In 1844 another group of boys were found by the Gaoler testing out tattooing methods, perhaps before trying it on their skin:  ‘Stopped [Richard] Waite and [William] Jenkins potatoes for pricking letter H on [Henry] Barrett’s bread with piece of coal and a pin and stopped Barrett’s potatoes for permitting it to be done.’[vi] Needles and pins, used by male and female prisoners in sewing clothes, binding books, and repairing shoes, could be purloined for tattooing purposes. Indeed, during a previous imprisonment William Jenkins smuggled into his cell needles and a patchwork bag given to him by the prison visitor, Sarah Martin, to keep him quiet and useful. When the misappropriation was exposed by the turnkey, the boy tried to burn the bag and was insolent to the teacher, spending two days in solitary on bread and water for his outburst.[vii] Ink sourced from the prison classes could be used to dye prick marks, or alternatively soot that was ready to hand in the fires that warmed the dayrooms. Whether or not William had already practiced tattooing, he had found other subversive uses for soot, having spent three days in solitary for blacking one boy’s face.[viii]

From ‘Prison Heroines’ in Heroes of Britain in Peace and War by Edwin Hodder, late 1870s.

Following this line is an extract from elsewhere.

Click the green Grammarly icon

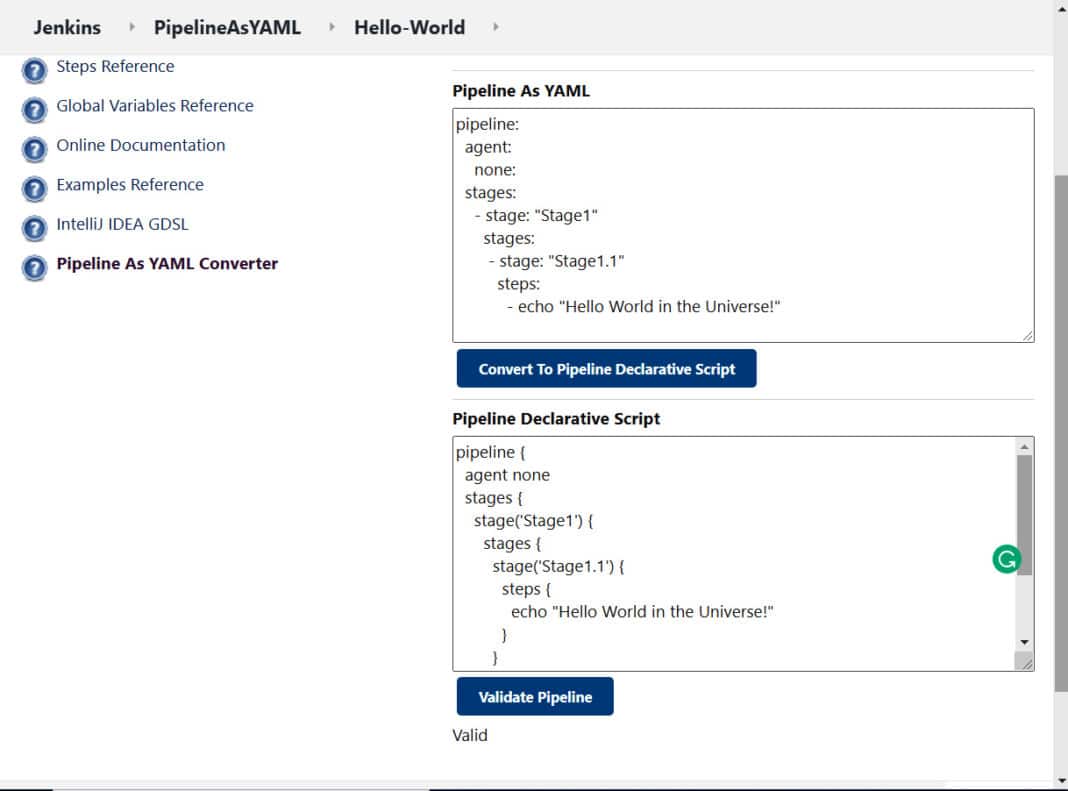click(1006, 560)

Contrary to this image, Sarah Martin taught the sexes separately!

From ‘Prison Heroines’ in Heroes of Britain in Peace and War by Edwin Hodder, late 1870s. Contrary to this image, Sarah Martin taught the sexes separately.

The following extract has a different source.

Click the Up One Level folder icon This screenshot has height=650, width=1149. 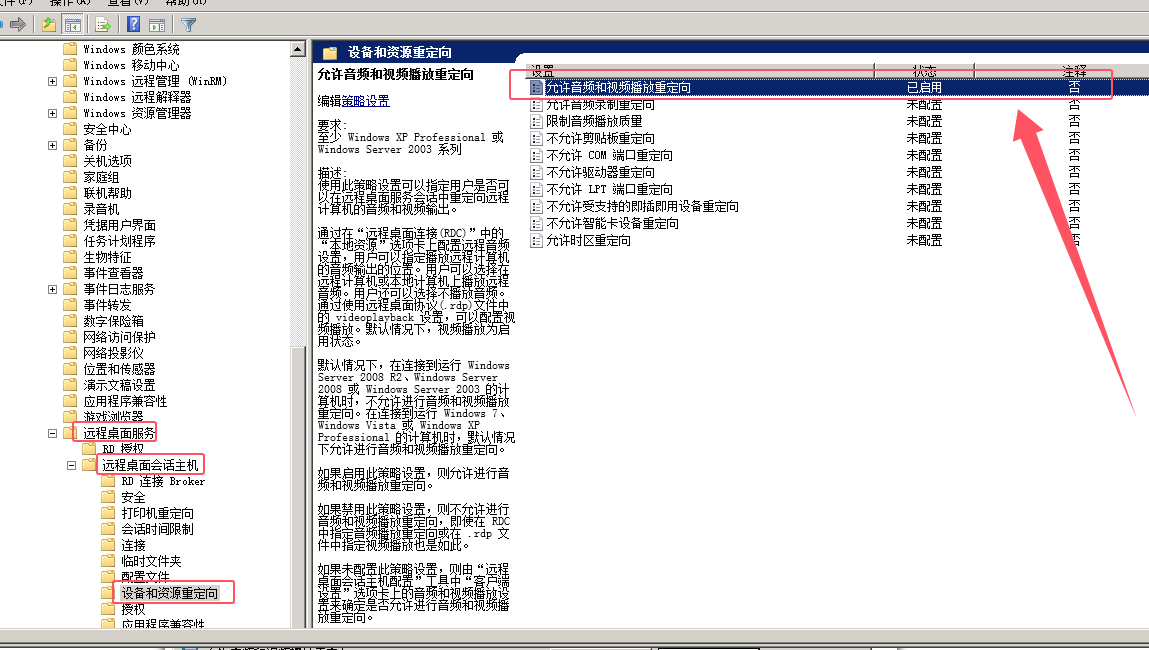pyautogui.click(x=48, y=24)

William Jenkins’s penal records and family history allow us to explore the significance of tattooing for boys and young men inside and outside gaol. Aged about fourteen when the tattooing experiment was interrupted, William was serving his third imprisonment. He was only twelve when first sentenced for a month in 1842 for stealing sundry tills and brass finger plates. According to the prison visitor, William had received no education and did not attend worship. She found him ‘Remarkably quick in natural ability and clever but refractory, fearless and illdisposed’ [sic].[ix] His restless behaviour is unsurprising given his recent past.

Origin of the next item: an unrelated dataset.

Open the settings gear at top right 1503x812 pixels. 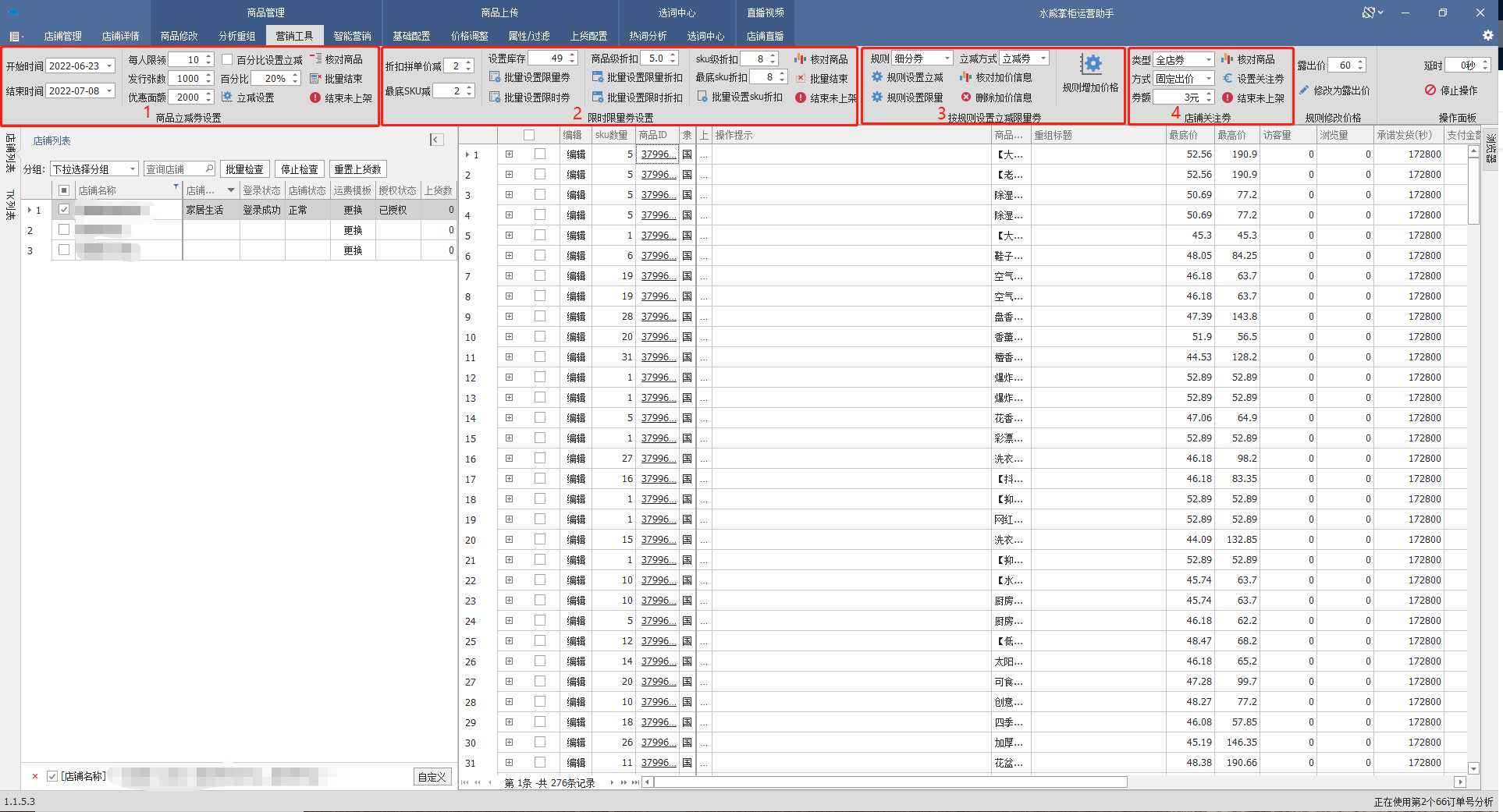[1487, 36]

William had met the prison visitor before he came to gaol. In 1839 his elder brother Abraham served three months for stealing rope from a ship. In this short time Abraham learned to read and write under Sarah Martin’s tuition.[x] After his release the teacher continued visiting Abraham in his home, having strong hopes for his future ‘good character’ but fearing ‘his parents will not exercise a good influence over him’.[xi] She revised her opinion of the boy’s father, however, and comforted him through illness. She was at Mr Jenkins’s bedside when he died, later writing a poem on ‘The Believer’s Death’. ‘This holy and good man was a Tinker’, she noted, ‘with a large family in the deepest poverty’.[xii]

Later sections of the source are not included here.